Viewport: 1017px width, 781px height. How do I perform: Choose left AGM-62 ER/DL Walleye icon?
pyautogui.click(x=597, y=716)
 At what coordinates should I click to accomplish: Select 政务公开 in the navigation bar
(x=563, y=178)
--
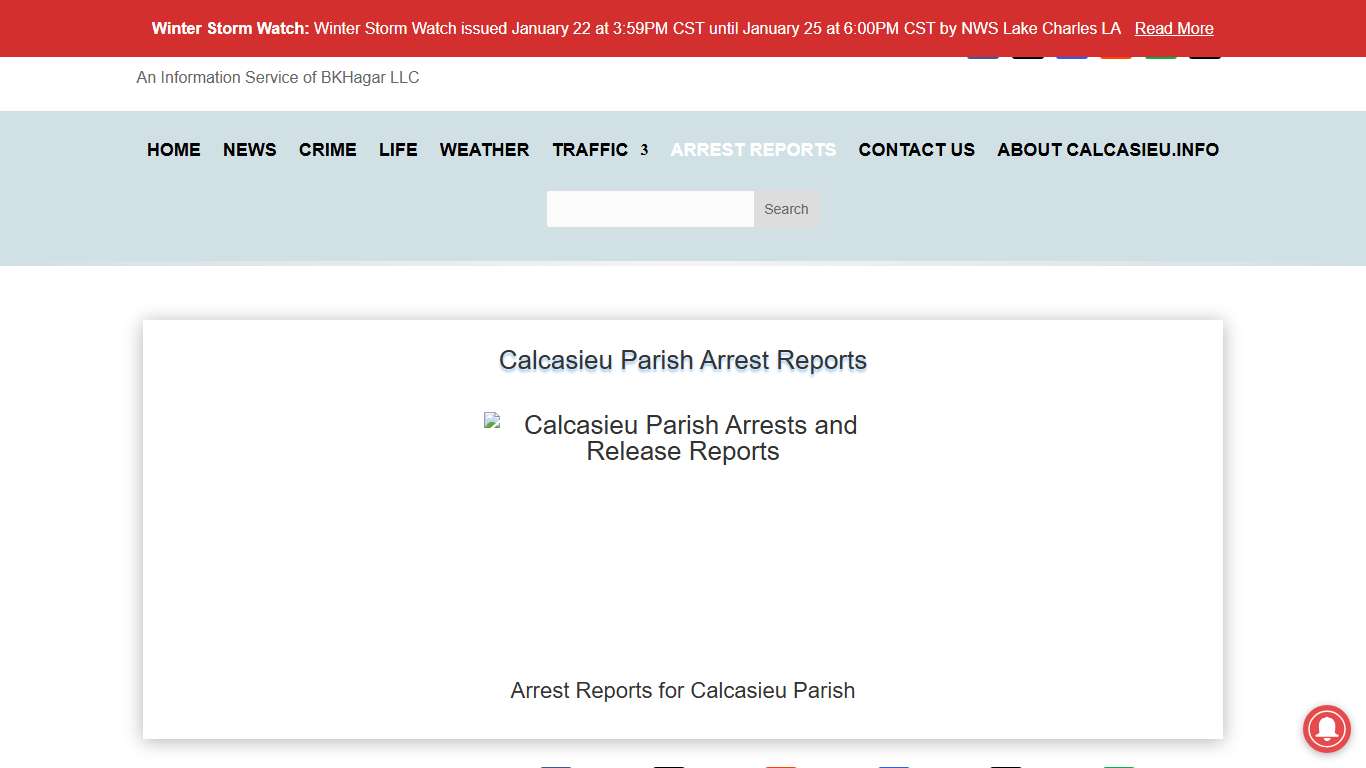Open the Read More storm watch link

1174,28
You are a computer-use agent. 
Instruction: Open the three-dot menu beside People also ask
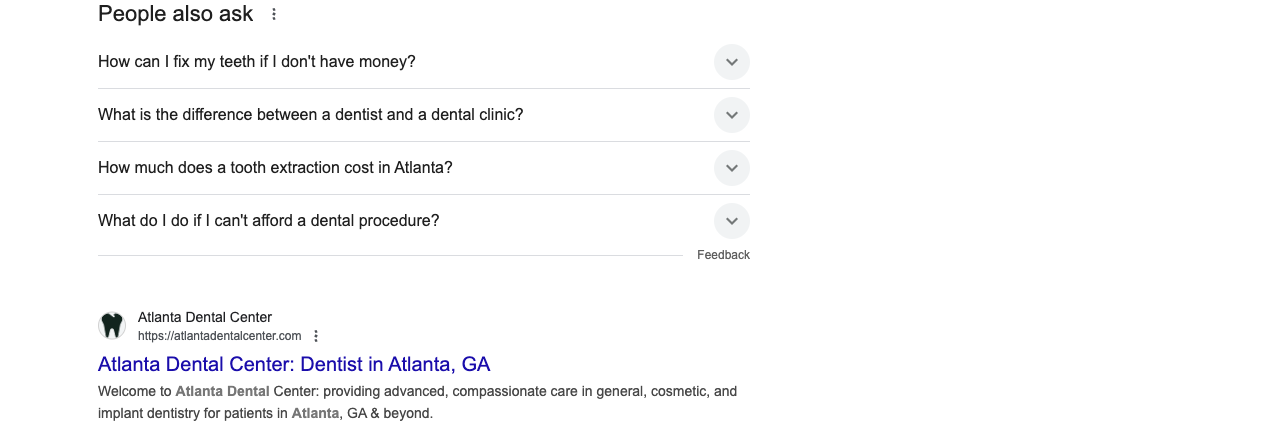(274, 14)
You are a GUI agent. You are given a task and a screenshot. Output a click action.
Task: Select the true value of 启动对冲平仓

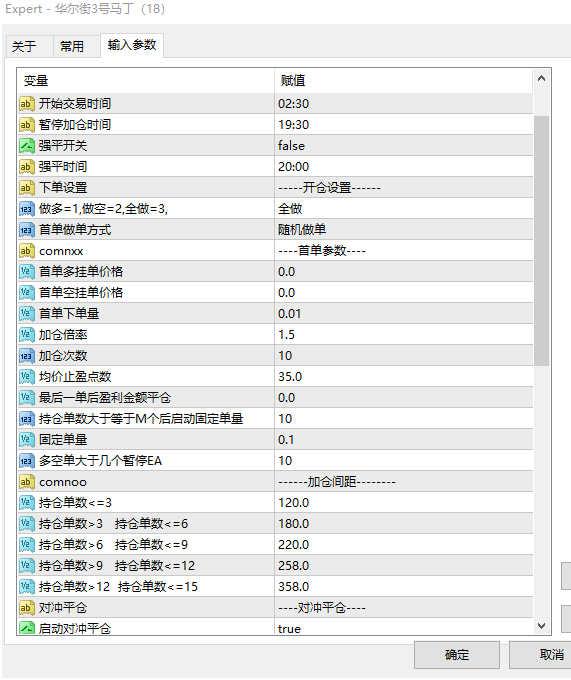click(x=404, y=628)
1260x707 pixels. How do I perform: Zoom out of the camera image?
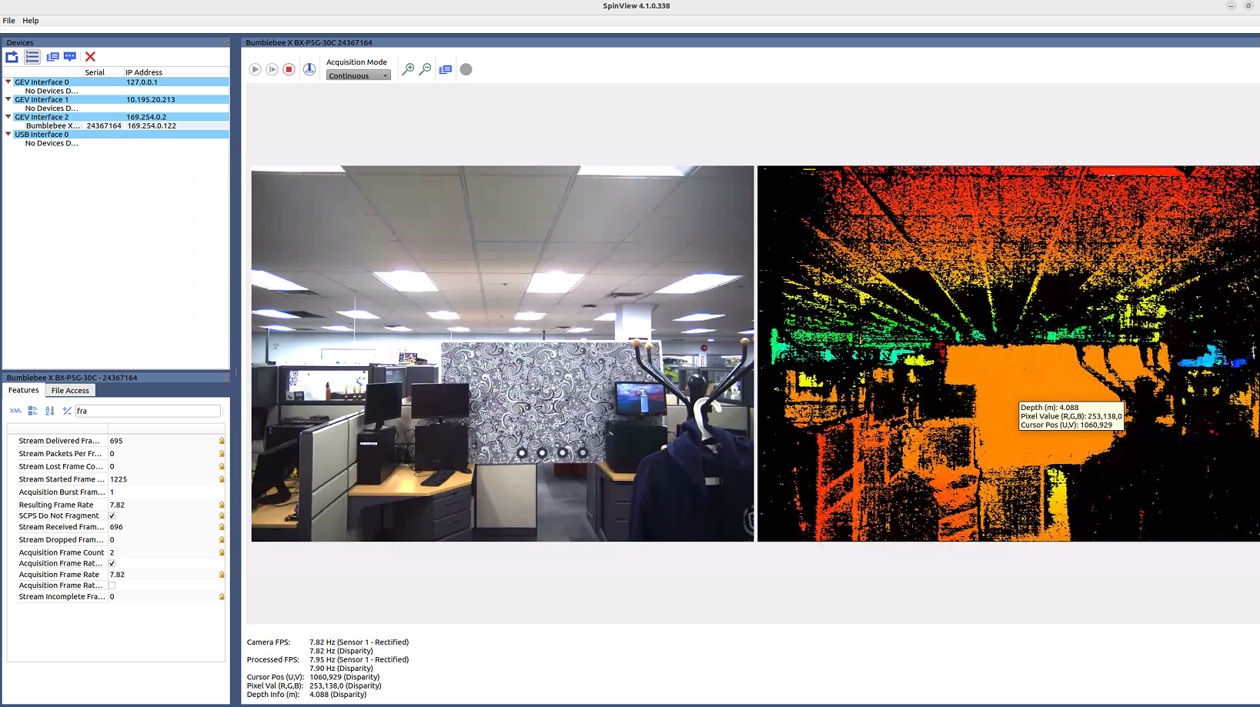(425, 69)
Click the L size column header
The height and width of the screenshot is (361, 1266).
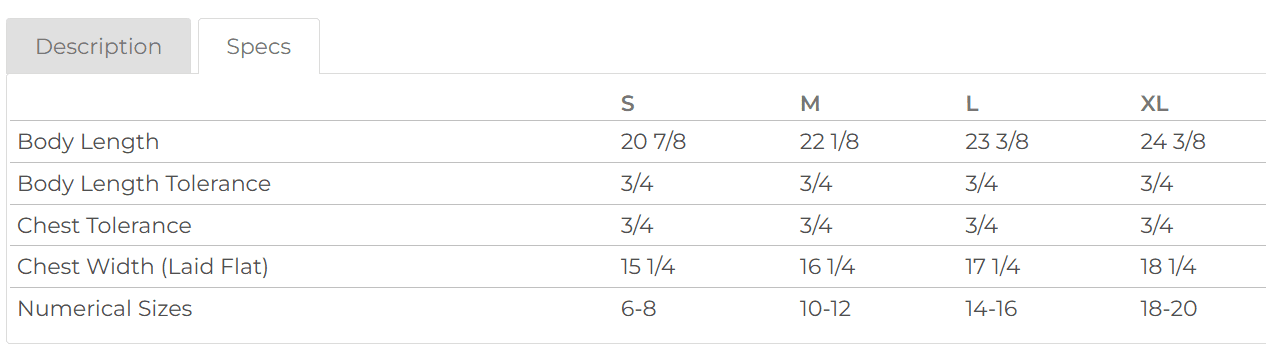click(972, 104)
* * *
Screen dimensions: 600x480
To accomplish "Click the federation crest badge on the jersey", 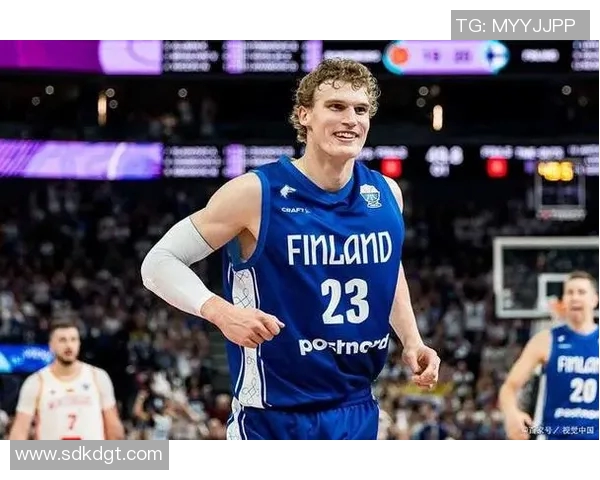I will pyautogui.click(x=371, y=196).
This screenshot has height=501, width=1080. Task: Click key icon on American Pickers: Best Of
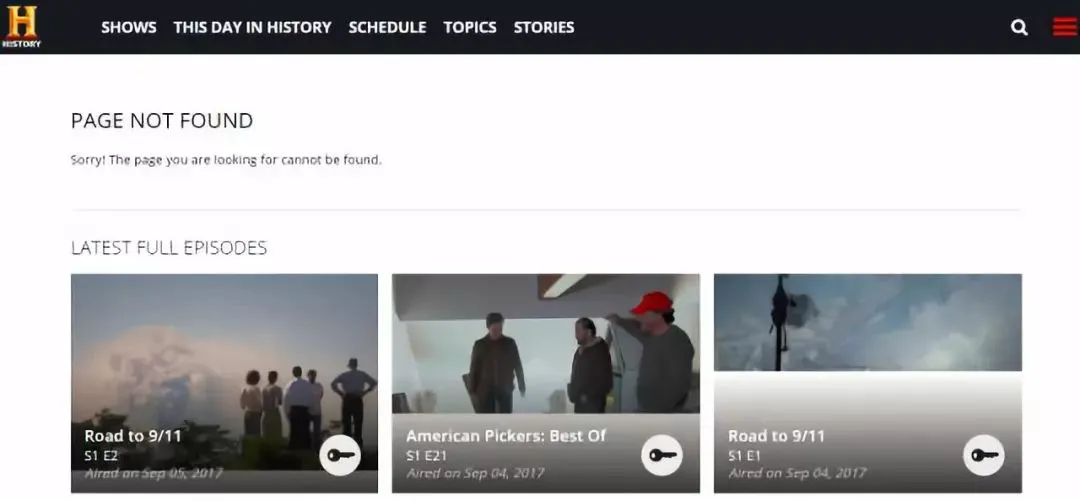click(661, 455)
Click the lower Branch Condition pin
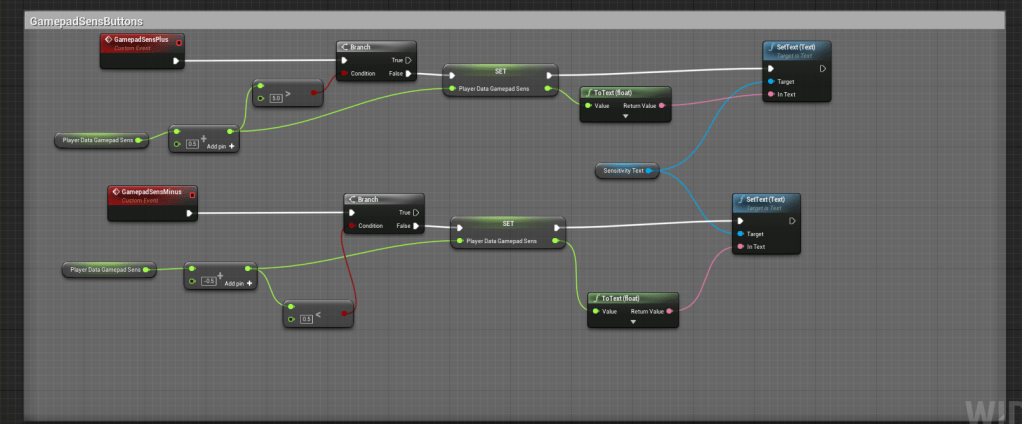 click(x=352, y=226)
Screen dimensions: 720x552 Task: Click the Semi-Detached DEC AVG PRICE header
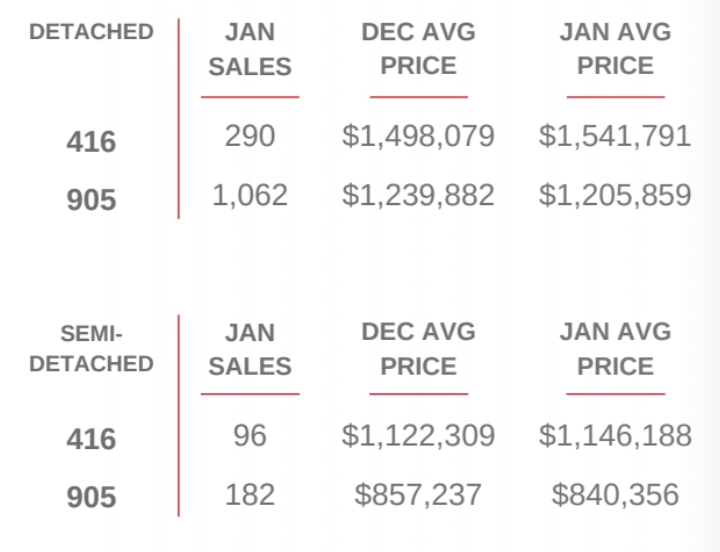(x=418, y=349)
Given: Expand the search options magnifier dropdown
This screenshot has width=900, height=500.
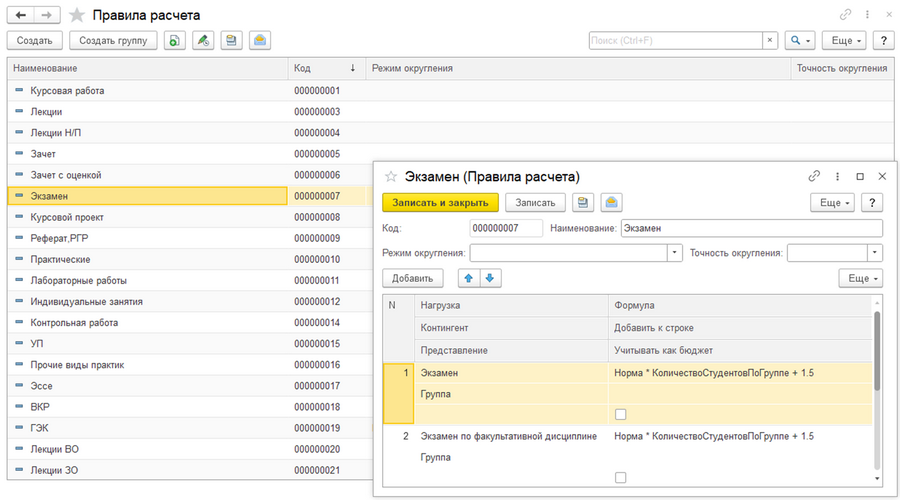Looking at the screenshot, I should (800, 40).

* **WHAT YOU WILL DO**
What lines above contain the word "agent"? Please copy each one.

* **REPLY**
You are a computer-use agent. 
You are a GUI agent. You are given a task and a screenshot. Output a click action.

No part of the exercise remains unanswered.